[1188] Matth., XXVII, 44; Marc, XV, 32. Luc, suivant son goût pour la conversion des pécheurs, a ici modifié la tradition.

[1189] Matth., XXVII, 43; Marc, XV, 33; Luc, XXIII, 44.

[1190] Pétrone, Sat., CXI et suiv.; Origène, In Matth. Comment. series, 140; texte arabe publié dans Kosegarten, op. cit., p. 63 et suiv.
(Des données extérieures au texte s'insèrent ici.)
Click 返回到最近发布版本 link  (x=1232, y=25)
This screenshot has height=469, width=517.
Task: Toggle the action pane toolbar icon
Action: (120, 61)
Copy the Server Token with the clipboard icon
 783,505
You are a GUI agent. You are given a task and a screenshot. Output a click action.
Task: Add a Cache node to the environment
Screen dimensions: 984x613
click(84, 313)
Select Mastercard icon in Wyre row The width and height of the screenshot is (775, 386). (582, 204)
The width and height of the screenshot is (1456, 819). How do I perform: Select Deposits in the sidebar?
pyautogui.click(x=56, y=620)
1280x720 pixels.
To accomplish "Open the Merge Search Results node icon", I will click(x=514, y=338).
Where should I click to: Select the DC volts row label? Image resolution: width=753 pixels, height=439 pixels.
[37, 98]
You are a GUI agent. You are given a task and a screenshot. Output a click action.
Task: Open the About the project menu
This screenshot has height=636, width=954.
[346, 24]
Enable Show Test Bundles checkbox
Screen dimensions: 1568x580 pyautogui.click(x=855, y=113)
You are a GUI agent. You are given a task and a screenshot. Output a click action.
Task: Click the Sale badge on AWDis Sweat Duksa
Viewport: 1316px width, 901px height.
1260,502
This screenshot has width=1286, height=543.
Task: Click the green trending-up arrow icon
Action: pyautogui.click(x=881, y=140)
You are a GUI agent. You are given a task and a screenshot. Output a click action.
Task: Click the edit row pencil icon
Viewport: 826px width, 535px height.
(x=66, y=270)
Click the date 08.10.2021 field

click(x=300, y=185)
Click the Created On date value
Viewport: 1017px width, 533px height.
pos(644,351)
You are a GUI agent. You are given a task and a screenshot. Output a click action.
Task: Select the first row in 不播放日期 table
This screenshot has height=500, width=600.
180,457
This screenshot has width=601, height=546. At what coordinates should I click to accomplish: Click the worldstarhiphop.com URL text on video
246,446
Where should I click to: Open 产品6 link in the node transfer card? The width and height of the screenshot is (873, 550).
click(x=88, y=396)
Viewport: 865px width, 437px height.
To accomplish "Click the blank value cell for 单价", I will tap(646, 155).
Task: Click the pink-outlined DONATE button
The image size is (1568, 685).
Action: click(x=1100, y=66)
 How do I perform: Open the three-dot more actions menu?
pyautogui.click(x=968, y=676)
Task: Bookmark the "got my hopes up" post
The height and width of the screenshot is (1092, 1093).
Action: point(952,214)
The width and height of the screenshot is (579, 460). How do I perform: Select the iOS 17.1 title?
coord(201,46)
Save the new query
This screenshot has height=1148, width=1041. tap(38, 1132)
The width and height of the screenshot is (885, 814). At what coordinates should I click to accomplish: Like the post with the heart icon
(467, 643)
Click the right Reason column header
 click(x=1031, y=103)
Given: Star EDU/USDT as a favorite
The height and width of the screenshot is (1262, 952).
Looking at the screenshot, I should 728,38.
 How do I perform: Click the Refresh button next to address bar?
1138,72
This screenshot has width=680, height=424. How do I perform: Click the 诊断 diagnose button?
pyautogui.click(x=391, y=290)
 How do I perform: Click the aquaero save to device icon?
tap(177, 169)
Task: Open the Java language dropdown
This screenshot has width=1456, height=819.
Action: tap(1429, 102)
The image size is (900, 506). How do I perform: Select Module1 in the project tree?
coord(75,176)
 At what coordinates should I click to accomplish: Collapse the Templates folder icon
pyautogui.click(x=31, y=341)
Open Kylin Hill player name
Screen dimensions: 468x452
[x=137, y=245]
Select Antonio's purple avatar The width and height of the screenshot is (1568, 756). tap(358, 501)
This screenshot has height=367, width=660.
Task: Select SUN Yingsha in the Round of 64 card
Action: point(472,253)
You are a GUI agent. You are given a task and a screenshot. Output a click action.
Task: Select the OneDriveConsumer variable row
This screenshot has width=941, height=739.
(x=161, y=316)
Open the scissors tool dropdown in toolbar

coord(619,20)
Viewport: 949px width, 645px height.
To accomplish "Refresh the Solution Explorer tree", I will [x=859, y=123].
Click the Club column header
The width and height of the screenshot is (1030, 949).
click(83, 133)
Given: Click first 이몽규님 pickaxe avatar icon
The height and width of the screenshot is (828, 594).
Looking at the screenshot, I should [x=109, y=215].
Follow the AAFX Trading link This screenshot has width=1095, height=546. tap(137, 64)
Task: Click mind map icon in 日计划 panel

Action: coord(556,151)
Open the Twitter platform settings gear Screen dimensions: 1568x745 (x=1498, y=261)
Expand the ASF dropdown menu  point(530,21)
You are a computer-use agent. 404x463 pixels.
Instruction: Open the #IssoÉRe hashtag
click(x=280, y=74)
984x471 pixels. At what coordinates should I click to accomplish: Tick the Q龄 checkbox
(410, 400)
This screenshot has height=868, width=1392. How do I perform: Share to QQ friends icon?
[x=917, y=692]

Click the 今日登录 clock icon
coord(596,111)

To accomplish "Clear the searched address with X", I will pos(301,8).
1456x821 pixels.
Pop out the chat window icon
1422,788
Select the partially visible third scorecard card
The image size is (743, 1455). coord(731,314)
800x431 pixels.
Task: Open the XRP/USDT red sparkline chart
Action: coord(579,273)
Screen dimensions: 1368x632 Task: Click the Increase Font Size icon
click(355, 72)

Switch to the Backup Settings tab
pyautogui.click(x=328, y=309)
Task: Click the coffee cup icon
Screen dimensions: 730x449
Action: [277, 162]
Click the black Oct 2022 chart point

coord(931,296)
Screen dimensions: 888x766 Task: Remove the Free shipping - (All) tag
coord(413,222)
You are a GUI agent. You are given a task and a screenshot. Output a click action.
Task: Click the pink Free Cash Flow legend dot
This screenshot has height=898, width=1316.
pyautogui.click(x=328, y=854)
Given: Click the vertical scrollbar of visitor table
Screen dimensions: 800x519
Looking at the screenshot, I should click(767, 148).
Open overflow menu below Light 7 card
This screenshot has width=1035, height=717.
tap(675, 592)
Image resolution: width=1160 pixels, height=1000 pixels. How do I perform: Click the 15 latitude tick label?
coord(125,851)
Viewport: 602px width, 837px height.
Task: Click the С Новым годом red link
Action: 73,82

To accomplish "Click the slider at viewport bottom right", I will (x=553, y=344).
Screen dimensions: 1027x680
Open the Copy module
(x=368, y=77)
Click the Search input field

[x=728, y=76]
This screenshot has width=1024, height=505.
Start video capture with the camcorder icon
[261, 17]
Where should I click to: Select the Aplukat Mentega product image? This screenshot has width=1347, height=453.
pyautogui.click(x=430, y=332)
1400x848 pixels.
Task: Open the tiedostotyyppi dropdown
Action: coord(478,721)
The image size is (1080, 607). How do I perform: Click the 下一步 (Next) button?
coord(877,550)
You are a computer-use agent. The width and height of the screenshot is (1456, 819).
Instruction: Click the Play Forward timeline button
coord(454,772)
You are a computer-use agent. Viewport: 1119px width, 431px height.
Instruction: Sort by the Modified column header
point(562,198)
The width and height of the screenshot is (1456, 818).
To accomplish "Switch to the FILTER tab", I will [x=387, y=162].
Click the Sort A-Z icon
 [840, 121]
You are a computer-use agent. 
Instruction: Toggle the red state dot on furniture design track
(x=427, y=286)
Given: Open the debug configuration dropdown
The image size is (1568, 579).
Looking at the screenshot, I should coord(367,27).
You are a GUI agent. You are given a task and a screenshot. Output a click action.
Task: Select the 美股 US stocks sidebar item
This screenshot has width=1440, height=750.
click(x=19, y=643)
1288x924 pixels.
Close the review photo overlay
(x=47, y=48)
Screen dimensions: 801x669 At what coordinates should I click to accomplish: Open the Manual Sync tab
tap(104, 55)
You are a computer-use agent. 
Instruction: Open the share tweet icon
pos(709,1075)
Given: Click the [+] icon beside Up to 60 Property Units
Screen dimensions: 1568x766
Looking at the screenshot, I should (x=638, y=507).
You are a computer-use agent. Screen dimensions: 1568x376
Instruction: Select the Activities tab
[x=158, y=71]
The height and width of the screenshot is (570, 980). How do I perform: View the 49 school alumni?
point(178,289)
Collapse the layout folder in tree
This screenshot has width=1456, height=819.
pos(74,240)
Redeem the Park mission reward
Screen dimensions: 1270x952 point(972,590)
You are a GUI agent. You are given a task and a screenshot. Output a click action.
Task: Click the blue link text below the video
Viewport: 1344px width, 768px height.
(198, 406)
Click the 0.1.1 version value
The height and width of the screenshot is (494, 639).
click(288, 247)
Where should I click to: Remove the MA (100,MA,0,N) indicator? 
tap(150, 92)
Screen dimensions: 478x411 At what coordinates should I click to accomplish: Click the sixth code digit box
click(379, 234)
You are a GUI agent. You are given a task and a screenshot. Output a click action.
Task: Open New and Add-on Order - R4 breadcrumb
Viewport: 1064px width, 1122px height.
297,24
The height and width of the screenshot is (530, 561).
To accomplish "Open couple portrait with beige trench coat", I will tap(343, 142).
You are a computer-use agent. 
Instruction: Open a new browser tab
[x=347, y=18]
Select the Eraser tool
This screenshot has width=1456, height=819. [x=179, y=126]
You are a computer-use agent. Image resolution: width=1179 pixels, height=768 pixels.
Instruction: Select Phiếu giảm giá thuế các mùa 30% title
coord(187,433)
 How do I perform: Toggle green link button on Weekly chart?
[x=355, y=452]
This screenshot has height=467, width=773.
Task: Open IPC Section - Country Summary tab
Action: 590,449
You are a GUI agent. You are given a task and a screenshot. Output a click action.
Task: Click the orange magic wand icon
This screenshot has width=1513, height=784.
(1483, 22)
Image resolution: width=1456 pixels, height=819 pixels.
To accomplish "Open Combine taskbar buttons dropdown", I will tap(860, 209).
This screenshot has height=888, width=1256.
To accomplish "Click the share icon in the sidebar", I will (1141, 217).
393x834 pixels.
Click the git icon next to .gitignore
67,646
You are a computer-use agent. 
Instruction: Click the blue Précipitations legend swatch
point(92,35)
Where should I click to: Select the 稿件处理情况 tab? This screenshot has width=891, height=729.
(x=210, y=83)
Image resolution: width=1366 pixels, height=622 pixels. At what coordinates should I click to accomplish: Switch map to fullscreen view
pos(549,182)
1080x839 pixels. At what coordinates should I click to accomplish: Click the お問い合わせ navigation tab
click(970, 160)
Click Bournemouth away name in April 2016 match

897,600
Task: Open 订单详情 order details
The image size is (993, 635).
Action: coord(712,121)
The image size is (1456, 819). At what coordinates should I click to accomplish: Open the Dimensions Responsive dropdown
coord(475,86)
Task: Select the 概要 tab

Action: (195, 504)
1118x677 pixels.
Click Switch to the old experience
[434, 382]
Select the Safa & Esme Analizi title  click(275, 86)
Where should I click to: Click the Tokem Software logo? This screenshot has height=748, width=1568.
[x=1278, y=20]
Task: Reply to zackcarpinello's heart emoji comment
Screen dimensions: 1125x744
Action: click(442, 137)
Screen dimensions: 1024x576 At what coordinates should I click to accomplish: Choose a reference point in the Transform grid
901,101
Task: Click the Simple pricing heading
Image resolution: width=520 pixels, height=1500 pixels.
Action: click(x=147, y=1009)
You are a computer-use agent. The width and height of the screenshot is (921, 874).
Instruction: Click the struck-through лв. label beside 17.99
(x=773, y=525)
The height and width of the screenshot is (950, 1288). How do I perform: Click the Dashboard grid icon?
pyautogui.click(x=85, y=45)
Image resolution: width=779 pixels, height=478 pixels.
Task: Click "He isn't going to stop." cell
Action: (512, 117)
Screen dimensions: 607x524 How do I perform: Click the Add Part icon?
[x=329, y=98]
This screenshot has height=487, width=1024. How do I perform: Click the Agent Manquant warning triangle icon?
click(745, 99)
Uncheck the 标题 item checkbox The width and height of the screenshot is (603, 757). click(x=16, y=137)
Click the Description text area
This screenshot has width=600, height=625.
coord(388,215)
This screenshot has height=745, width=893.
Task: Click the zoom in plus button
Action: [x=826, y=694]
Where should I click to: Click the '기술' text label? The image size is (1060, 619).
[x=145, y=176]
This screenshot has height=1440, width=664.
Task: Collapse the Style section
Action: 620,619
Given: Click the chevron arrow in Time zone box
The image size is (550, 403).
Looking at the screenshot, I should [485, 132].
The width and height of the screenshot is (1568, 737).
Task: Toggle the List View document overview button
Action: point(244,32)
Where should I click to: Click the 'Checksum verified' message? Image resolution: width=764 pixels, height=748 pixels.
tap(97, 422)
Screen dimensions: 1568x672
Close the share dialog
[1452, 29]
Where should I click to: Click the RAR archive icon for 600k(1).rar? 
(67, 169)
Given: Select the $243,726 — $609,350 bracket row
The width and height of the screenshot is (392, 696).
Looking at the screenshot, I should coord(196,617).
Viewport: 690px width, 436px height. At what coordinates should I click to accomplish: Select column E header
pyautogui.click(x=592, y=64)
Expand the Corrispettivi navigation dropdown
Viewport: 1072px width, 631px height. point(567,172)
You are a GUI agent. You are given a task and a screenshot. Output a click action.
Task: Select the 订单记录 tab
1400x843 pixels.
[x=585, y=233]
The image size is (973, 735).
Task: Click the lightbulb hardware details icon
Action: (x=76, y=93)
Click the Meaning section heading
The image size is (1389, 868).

[1191] Eusèbe, Hist. eccl., VIII, 8.

[1192] Matth., XXVII, 46; Marc, XV, 34.

[1193] Matth., XXVII, 50; Marc, XV, 37; Luc, XXIII, 46; Jean, XIX, 30.


[CHAPITRE XXVI.]

JÉSUS AU TOMBEAU.

Il était environ trois heures de l'après-midi, selon notre manière de compter[1194], quand Jésus expira. Une loi juive[1195] défendait de laisser un cadavre suspendu au gibet au delà de la soirée du jour de l'exécution. Il n'est pas probable que, dans les exécutions faites par les Romains, cette prescription fût observée. Mais comme le lendemain était le sabbat, et un sabbat d'une solennité particulière, les Juifs exprimèrent à l'autorité romaine[1196] le désir que ce saint jour ne fût pas souillé par un tel spectacle[1197]. On acquiesça à leur demande; des ordres furent donnés pour qu'on hâtât la mort des trois condamnés, et qu'on les détachât de la croix. Les soldats exécutèrent cette consigne en appliquant aux deux voleurs un second supplice, bien plus prompt que celui de la croix, le crurifragium, brisement des jambes[1198], supplice ordinaire des esclaves et des prisonniers de guerre. Quant à Jésus, ils le trouvèrent mort, et ne jugèrent pas à propos de lui casser les jambes. Un d'entre eux, seulement, pour enlever toute incertitude sur le décès réel de ce troisième crucifié, et l'achever s'il lui restait quelque souffle, lui perça le côté d'un coup de lance. On crut voir couler du sang et de l'eau, ce qu'on regarda comme un signe de la cessation de vie.